熊野大学で聴き込んで僕は初めて知ったのですが、鏡には2女の下にご長男が居たのでした。執筆当時、鏡は東京都府中市で3人の子と暮らしていました。この時末っ子の長男はちょうどファミコンに夢中の年頃です。

鏡は、長男の部屋から漏れてくるファミコンの音を聞いていた、と往時を語りました。

ファミコンからの流れで現在は、孫の遊んでいる最新ゲームのグラフィックに関心している、とも伺いました。鏡のテクノロジーへの好奇心が伺え、異界への入り口としてファミコンが選ばれたのも頷けました。

執筆当時、鏡と3人の子が暮らした東京都府中市について

執筆当時住んでいた東京都府中市について鏡は、遺跡だらけで、東京空襲の記憶も残っていた、と語りました。

長男とその姉の存在(実際は姉は2人だが)、そして所在も生死すら不明な主人公の失踪した父は、当時別居していた健次に重なります。作品は府中時代の紀和家のスナップショットのようです。

ノーライフキングとの関係

鏡はいとうせいこうとの親交が深いです。僕はベストセラーとなった『ノーライフキング』との関係を是非聞きたかったです。執筆当時、鏡はノーライフキングを意識していたのでしょうか?

しかしこれに触れると、いとうせいこうさんは凄い作家で、とはぐらかされてしまいました。

鏡は、社会科学誌『マージナル』の編集委員を務めたスマートなお姉さまです。インタビュワーの力量不足で、鏡から執筆の背景を引き出すことは叶いませんでした。また、作家に向ける問いとして不味かったかも、と思います。
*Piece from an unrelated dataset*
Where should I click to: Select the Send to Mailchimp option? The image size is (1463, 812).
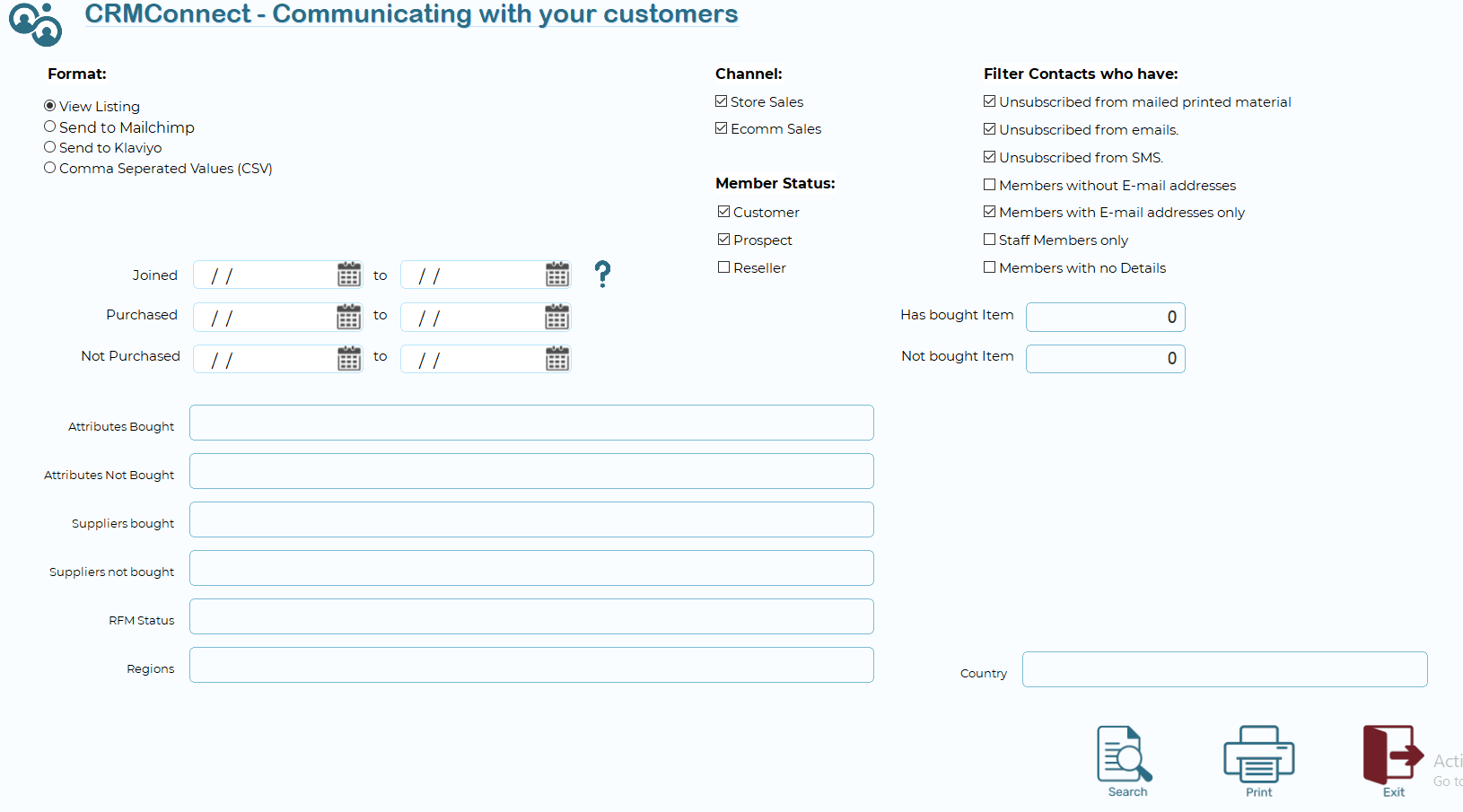pos(50,127)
鏡は間もなく、人を迎えに行く用事があるから、と自身で車を運転して会場を去り、インタビューの機会は終わったのでした。

たびを終えて

イベントは当然ながら中上健次ファンが多く、中には健次をテーマにしているという大学生さんも居りました。そんな彼女、彼らに紀和鏡の児童文学『あのこをさがす旅』を啓蒙できたのは収穫でした。


そうそう、僕が小学校の時に購入していた最初の書籍は、高校の時の友人のI氏に貸したままだったことが、その後判明したのでした。